Mondiali 2018 di Russia: tutto quello che c’è da sapere


Oggi avranno ufficialmente inizio i Mondiali di calcio FIFA 2018 in Russia. La competizione ha raggiunto la sua 21a edizione e vedrà 11 città coinvolte e 12 stadi a disposizione delle 32 squadre che daranno la caccia alla finale in programma il prossimo 15 luglio a Mosca.

La lunga attesa sta per finire. L’evento sportivo dell’anno destinato a catalizzare l’attenzione di tifosi, giornalisti e sponsor in ogni parte del mondo, sta per avere inizio.
Per la prima volta nella sua storia sarà la Russia ad ospitare la fase finale della Coppa del Mondo con 11 città coinvolte e ben 12 stadi che verranno utilizzati nel corso della manifestazione. Sono previste ben 64 partite le quali verranno disputate tra Mosca, che ospiterà la finale del 15 luglio al Luzhniki Stadium, San Pietroburgo, Kaliningrad, Nizhny Novgorod, Kazan, Samara, Saransk, Volgograd, Rostov sul Don, Sochi e Ekaterinburg.

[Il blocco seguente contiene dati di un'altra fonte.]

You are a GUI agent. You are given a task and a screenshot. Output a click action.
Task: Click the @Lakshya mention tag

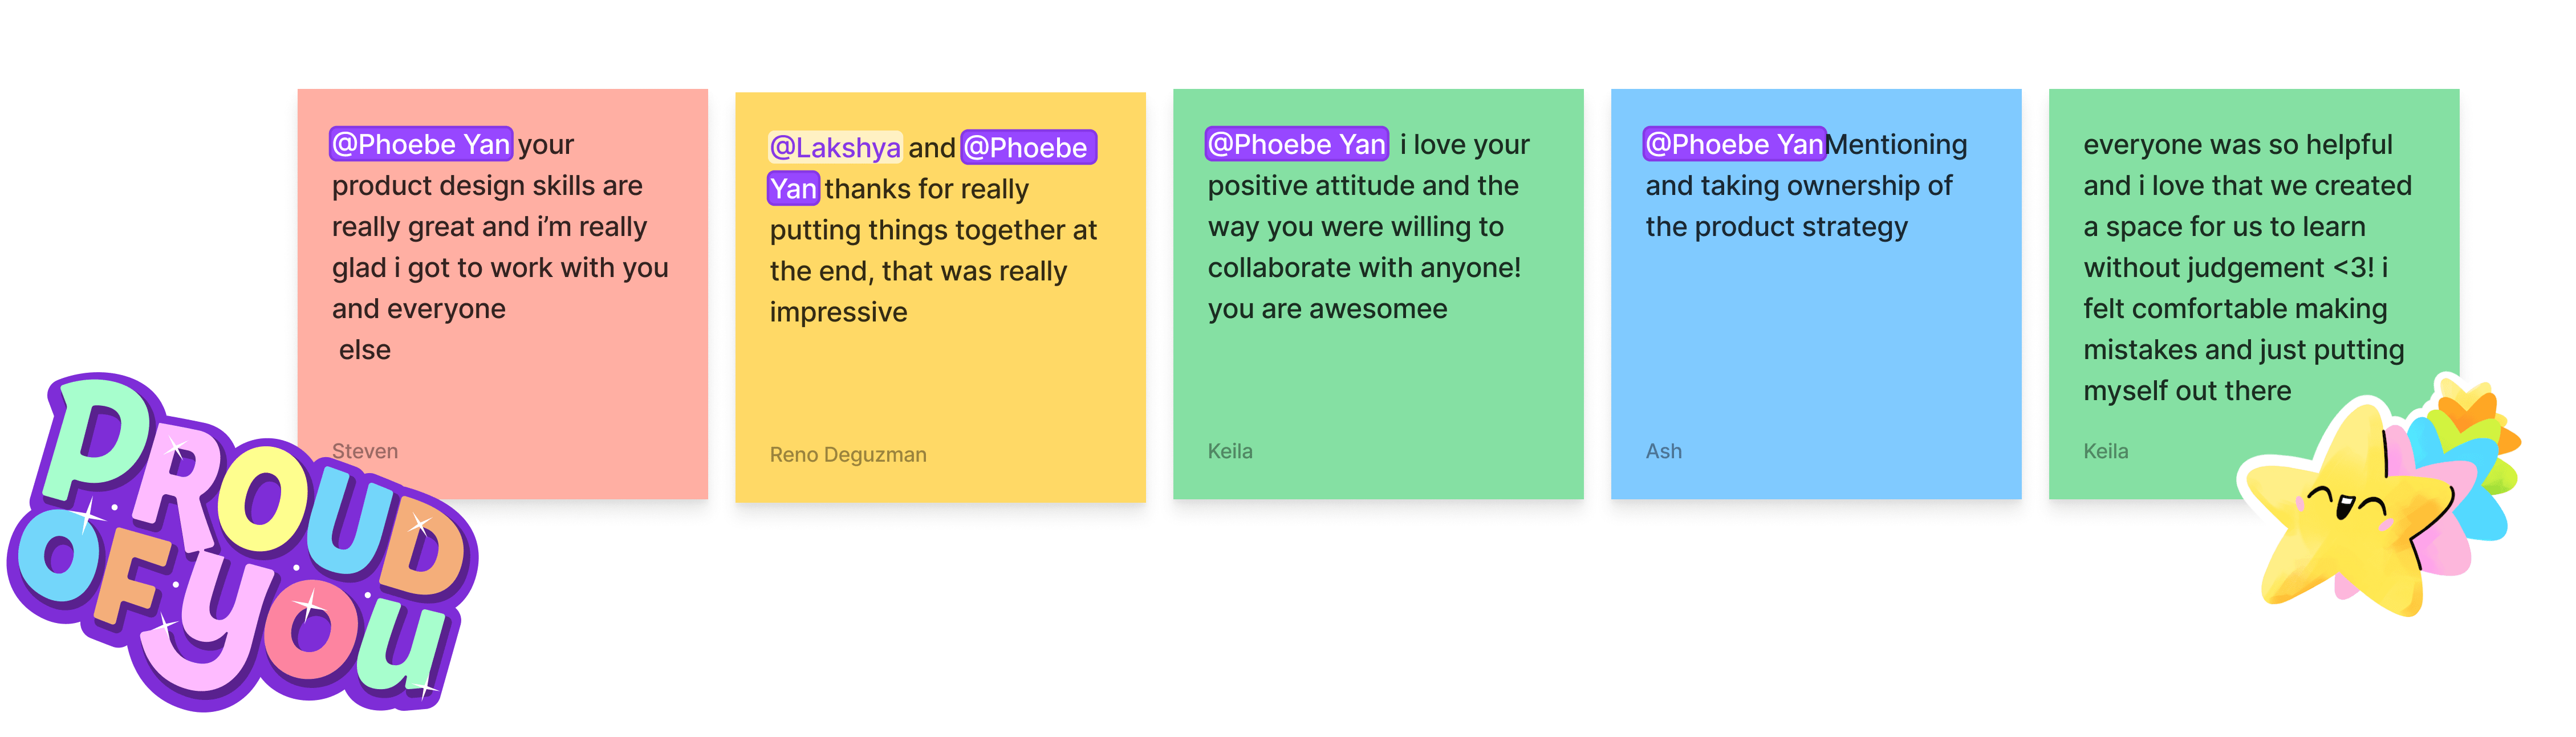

Questa edizione dei Mondiali sarà la penultima ad avere 32 nazionali ai nastri di partenza. Il nuovo format scelto dalla FIFA, con l’allargamento a 48 squadre, entrerà in vigore con l’edizione del 2026 prevista in Nord America.
In Russia verrà confermata la consueta formula adottata a partire da Francia ’98: una prima fase a gironi con 8 gruppi formati da 4 squadre; una seconda fase a eliminazione diretta con ottavi di finale (ai quali accedono le prime due classificate di ogni girone), quarti, semifinali e finali.

Tra le squadre che non prenderanno parte a questa edizione ci sarà, purtroppo, l’Italia che non è riuscita a qualificarsi contro la Svezia. Gli Azzurri non fallivano la qualificazione alla fase finale di un Mondiale dal lontano 1958, ma non saranno gli unici big a dover fare da spettatori. Anche gli Stati Uniti non prenderanno parte alla Coppa del Mondo così come il Cile, vincitore delle ultime due edizioni della Coppa America, e il Camerun, detentore della Coppa d’Africa. Tra le grandi assenti anche l’Olanda, la Grecia, la Turchia, il Ghana e la Costa d’Avorio.
Tornano, invece, ai Mondiali dopo una lunga astinenza sia il Perù che l’Egitto, assenti rispettivamente da 36 e 28 anni, mentre Islanda e Panama saranno le uniche due nazionali esordienti.

Questa edizione sarà la più ricca di sempre. Infatti, la FIFA ha stanziato quasi 800 milioni di dollari per i contributi economici e i premi da distribuire fra le varie nazionali. La metà di questi fondi andranno a coprire i costi per l’organizzazione e la gestione dell’evento. I restanti saranno suddivisi tra le 32 squadre partecipanti: si va dagli 8 milioni di dollari come premio minimo per una nazionale eliminata nella fase a gironi ai 38 milioni riservati ai vincitori della Coppa del Mondo.

Una grande novità di Russia 2018 è l’introduzione della VAR che consentirà ai direttori di gara di cambiare o confermare la propria decisione dopo aver visionato i replay di un’azione di gioco dubbia o contestata. Sono stati soprattutto il Presidente della FIFA, Gianni Infantino, ed il designatore arbitrale Pierluigi Collina a spingere per introdurre questa novità tecnologica anche al Mondiale.